*Document extract:*
--- Start ---

**Disclaimer**: This educational content, including any code examples, is provided for instructional purposes only. The author does not endorse or encourage the unauthorised or illegal scraping of websites.

While Python with releveant libraries can be used for web scraping, it's crucial to conduct scraping activities in compliance with applicable laws, the website's terms of service, and ethical considerations. Always review and respect the rules set by the website you are scraping to ensure legal and responsible data collection practices.

# Scraping reviews using Selenium

Here is another example of how Selenium can be used to interact with websites making use of Ajax (Asynchronous JavaScript):

## Selenium is a chrome automation framework

It will enable us to tell chrome:
* go to page bbc.co.uk/weather
* "click the work 'next'"
* scroll down

Selenium will basically open a simplified version of Chrome, for a few seconds, use it and close it afterwards. You might even see it flash on your screen quickly. Then we will use beautiful soup to understand the code.

## BeautifulSoup is an HTML parsing framework

It will enable us to:
* copy the html of the tags eg. div, table
* extract text from these tags

## Getting selenium (don't skip this!)-- You need to download the chromedrive by yourself.

1. find out which version of chrome you have, in chrome open page: chrome://settings/help
2. Find your Chrome version (eg. 131.0.6778.265). However, the latest version of ChromeDriver is 114.0.5735.90.

--- End ---

*Dataset entries:*

--- Start ---

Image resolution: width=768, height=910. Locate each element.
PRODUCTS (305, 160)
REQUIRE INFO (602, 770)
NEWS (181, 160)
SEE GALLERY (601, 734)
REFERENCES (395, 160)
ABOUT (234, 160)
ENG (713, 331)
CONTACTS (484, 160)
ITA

--- End ---
--- Start ---

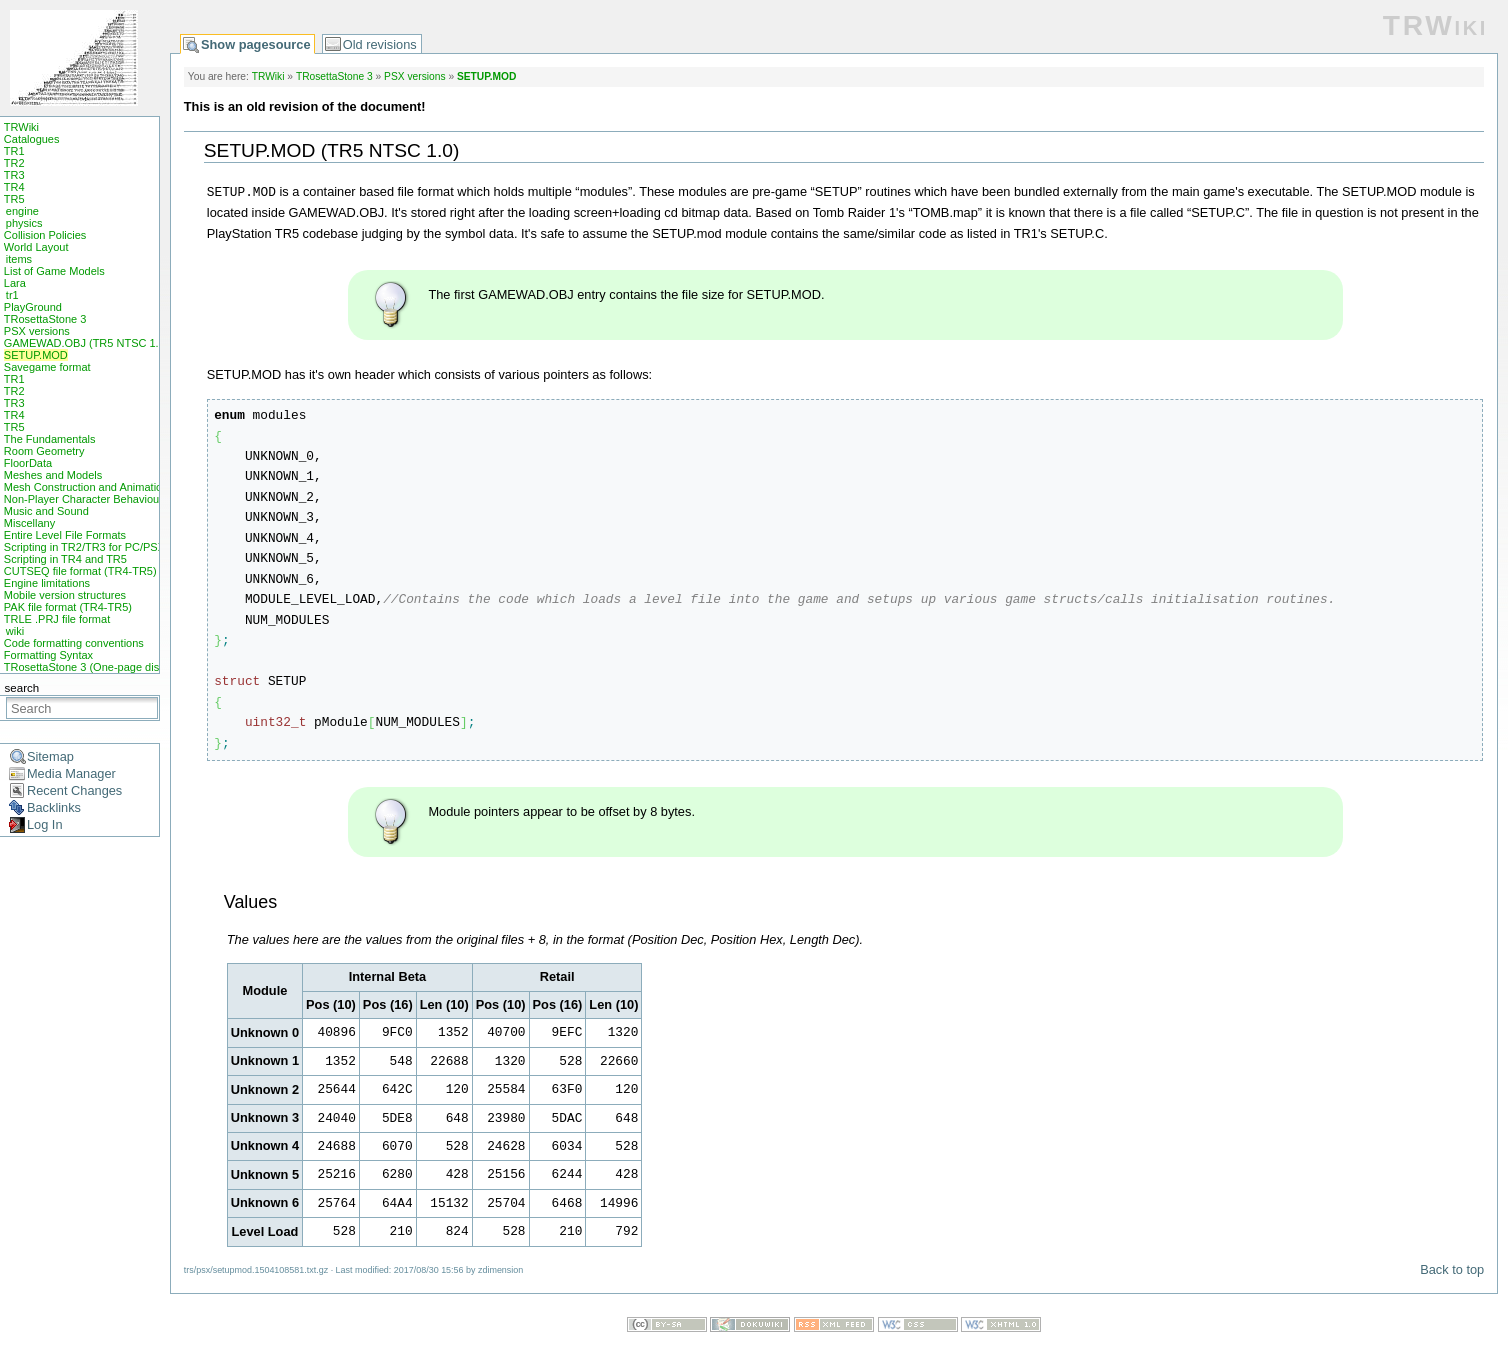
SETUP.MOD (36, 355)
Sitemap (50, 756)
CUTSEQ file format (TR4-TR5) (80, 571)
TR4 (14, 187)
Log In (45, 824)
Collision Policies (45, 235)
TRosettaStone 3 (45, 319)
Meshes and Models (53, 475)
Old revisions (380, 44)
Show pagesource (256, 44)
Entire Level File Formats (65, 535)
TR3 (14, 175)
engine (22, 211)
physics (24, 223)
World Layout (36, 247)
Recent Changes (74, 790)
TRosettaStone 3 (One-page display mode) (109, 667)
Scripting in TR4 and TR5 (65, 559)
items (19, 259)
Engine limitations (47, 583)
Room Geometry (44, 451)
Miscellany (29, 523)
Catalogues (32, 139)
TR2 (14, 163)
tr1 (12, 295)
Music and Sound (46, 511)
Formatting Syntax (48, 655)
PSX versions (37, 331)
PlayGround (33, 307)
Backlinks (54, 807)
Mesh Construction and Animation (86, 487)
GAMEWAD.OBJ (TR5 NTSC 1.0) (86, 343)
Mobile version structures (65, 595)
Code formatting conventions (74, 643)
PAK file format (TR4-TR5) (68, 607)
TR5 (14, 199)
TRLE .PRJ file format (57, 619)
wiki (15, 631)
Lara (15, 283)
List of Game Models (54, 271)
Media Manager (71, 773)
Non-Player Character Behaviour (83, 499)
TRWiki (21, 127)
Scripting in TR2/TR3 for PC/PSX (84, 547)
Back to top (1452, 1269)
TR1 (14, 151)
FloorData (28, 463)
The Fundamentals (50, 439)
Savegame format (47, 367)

--- End ---
--- Start ---

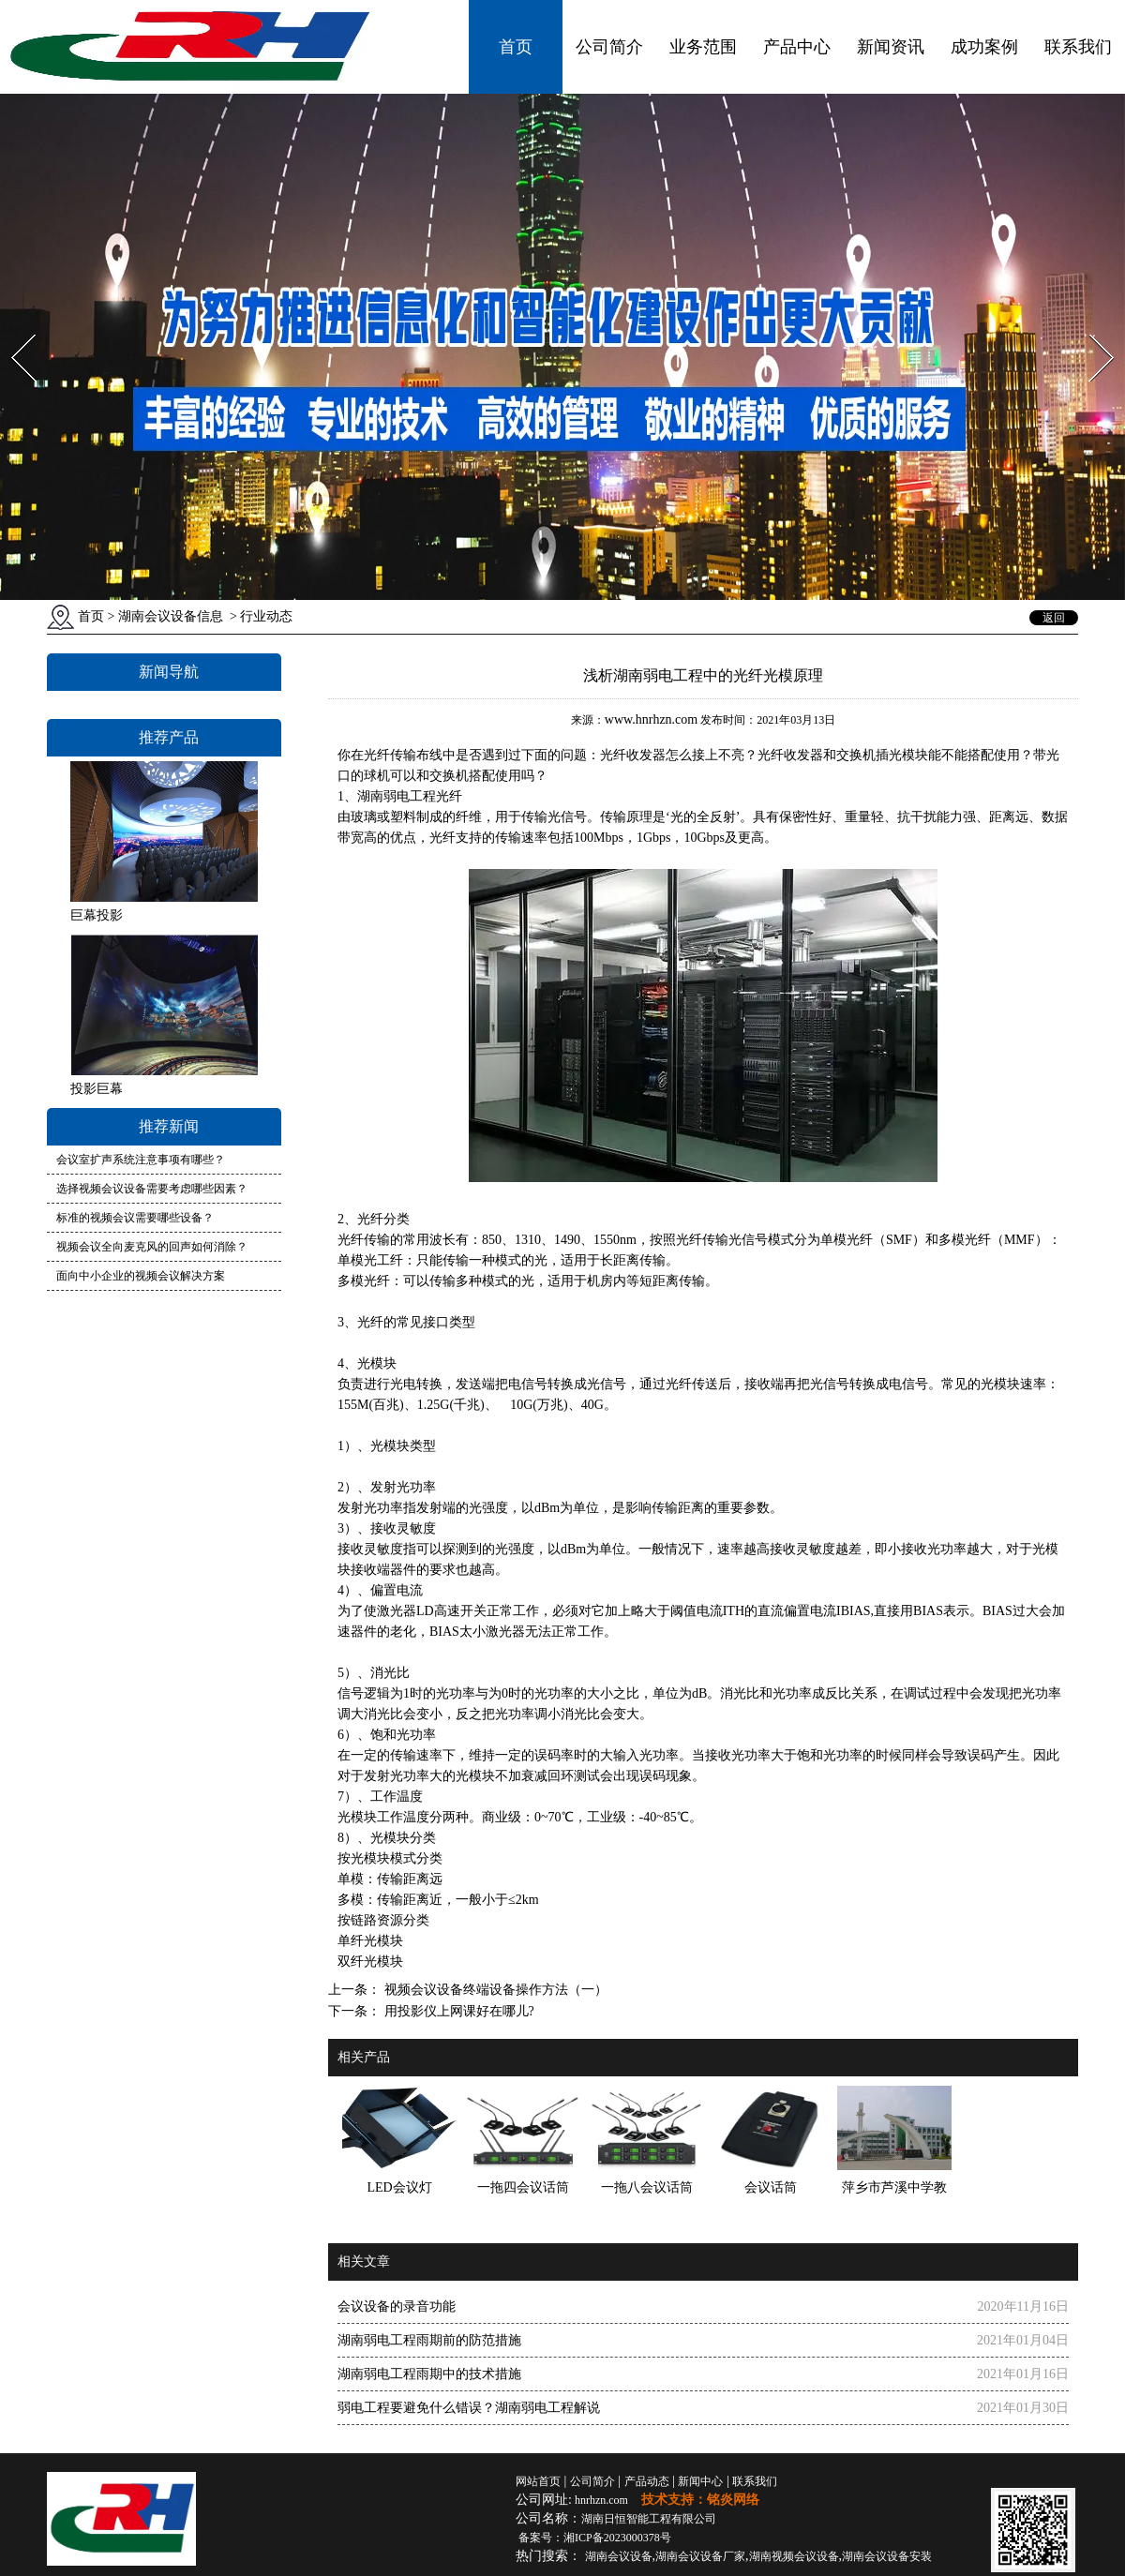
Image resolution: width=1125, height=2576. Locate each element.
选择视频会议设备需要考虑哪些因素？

--- End ---

*What is expected:*
Extend the Selenium scraping tutorial from its final sentence. The data has no connection to the Selenium scraping tutorial.

*Reply to the task:*
**If you are using Chrome version 115 or newer, please consult the [Chrome for Testing availability dashboard](https://googlechromelabs.github.io/chrome-for-testing/). This page provides convenient JSON endpoints for specific ChromeDriver version downloading.**
If your verison is older than 114.0.5735.90, please find you version of ChromeDriver on https://chromedriver.storage.googleapis.com/index.html
3. Go into the folder for your version and download the zip file with the version for your operating system (most likely `chromedriver_mac64.zip` or `chromedriver_win32.zip` ).
4. unzip that file on yoru machine and put it (`chromedriver.exe` in windows, or `chromedrive` in MacOS) in the folder where this notebook is.

In [1]:
## If you have not installed selenium yet, please uncomment the following line
!pip install selenium

Defaulting to user installation because normal site-packages is not writeable
Collecting selenium
  Downloading selenium-4.27.1-py3-none-any.whl.metadata (7.1 kB)
Collecting trio~=0.17 (from selenium)
  Downloading trio-0.28.0-py3-none-any.whl.metadata (8.5 kB)
Collecting trio-websocket~=0.9 (from selenium)
  Downloading trio_websocket-0.11.1-py3-none-any.whl.metadata (4.7 kB)
Collecting sortedcontainers (from trio~=0.17->selenium)
  Downloading sortedcontainers-2.4.0-py2.py3-none-any.whl.metadata (10 kB)
Collecting outcome (from trio~=0.17->selenium)
  Downloading outcome-1.3.0.post0-py2.py3-none-any.whl.metadata (2.6 kB)
Collecting wsproto>=0.14 (from trio-websocket~=0.9->selenium)
  Downloading wsproto-1.2.0-py3-none-any.whl.metadata (5.6 kB)
Collecting PySocks!=1.5.7,<2.0,>=1.5.6 (from urllib3[socks]<3,>=1.26->selenium)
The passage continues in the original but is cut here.